Manuel Rafael “Poeta Popular” de Vila do Bispo

O percurso profissional multifacetado, a guerra colonial e a veia cultural , uma reportagem com este genuíno e ilustre homem empreendedor. 

Reportagem Exclusiva e Inédita na Edição 343 · MAIO 2019     

“Quem da verdade se esquece, e anda a mentir na vida, Pode não ser, mas parece, Maluco ou coisa parecida, Alguém que conta um conto, Sobre quem não lhe agradou, Acrescenta mais um ponto, Ao conto quando o contou.”

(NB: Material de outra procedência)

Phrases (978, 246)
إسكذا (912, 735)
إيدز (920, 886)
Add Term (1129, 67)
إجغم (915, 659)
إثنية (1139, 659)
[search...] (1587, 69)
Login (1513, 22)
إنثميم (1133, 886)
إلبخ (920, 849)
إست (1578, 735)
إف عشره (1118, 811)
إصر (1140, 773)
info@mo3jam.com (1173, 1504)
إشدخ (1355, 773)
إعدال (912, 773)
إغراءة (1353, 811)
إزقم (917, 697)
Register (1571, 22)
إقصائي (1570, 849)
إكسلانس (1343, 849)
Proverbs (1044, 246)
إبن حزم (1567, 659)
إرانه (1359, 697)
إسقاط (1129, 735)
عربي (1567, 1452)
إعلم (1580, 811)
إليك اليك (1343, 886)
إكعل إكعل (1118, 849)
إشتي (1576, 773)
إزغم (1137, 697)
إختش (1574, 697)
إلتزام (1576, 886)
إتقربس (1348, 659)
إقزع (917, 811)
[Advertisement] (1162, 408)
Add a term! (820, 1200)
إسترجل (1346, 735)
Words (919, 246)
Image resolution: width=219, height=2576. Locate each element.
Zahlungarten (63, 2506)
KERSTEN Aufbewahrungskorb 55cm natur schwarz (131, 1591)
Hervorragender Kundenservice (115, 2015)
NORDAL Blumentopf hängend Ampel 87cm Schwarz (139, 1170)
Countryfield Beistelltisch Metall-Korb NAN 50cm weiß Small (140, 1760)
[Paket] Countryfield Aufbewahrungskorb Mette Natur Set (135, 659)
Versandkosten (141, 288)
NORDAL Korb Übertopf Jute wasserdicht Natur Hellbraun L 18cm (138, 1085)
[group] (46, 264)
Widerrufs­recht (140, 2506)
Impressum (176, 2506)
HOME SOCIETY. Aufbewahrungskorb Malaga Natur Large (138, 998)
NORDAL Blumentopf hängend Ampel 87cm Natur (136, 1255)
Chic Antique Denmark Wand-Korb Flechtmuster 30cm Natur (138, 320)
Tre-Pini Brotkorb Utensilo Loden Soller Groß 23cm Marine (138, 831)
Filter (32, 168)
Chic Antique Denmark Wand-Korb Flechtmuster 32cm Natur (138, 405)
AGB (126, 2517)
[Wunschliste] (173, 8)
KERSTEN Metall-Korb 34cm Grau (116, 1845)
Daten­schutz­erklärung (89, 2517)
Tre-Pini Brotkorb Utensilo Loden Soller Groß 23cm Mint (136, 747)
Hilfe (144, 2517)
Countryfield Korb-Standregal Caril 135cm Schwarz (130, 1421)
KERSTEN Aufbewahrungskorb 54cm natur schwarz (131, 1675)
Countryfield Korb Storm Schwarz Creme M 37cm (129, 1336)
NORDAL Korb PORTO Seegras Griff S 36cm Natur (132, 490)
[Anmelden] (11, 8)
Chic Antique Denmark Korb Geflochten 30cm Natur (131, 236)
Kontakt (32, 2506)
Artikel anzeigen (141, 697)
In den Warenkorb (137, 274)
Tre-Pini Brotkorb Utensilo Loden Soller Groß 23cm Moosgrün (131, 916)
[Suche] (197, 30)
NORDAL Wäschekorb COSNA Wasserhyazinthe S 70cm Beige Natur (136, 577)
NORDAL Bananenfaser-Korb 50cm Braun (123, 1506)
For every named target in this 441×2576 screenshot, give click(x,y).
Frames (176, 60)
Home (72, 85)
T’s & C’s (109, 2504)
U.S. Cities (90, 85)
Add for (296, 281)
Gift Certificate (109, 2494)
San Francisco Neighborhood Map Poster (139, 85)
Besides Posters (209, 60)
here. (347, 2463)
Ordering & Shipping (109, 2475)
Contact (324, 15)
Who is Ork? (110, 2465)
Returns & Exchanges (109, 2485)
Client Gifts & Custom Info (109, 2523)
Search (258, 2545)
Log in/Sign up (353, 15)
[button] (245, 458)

Quem é este “homem de barba rija”? 

Manuel José Rafael, tem 74 anos de idade, nasceu em São Luís, concelho de Odemira, trabalhou em Lagos durante quase uma década (8 anos) e vive há já 63 anos em Vila do Bispo. E foi no concelho vila-bispense que casou e nasceram quatro filhos (3 homens e uma mulher), tendo já quatro netos. Manuel é um verdadeiro poeta do povo. Com efeito, é o grande impulsionador dos Encontros de Poesia Popular e Fado Amador de Vila do Bispo que vai assinalar a décima edição, e também um escritor que se prepara para atingir a nona obra publicada de poesia popular. Mas este “homem de barba rija, possui igualmente um admirável percurso profissional. Ainda muito jovem já trabalhava na agricultura com o seu pai, no Algarve, junto à Pedralva com 11 anos. Mais tarde, aos 18 anos saiu da casa dos pais, e regressou ao Alentejo, na Zambujeira do Mar onde foi “boieiro” apenas 1 ano, continuando com o mesmo trabalho no Algarve, Vila do Bispo, até ser chamado para o Serviço Militar aos 21 anos. Assentou praça e recruta em Elvas e tirou a especialidade (corneteiro) em Abrantes. Mas como foi mobilizado para a guerra do Ultramar teve de tirar outra especialidade.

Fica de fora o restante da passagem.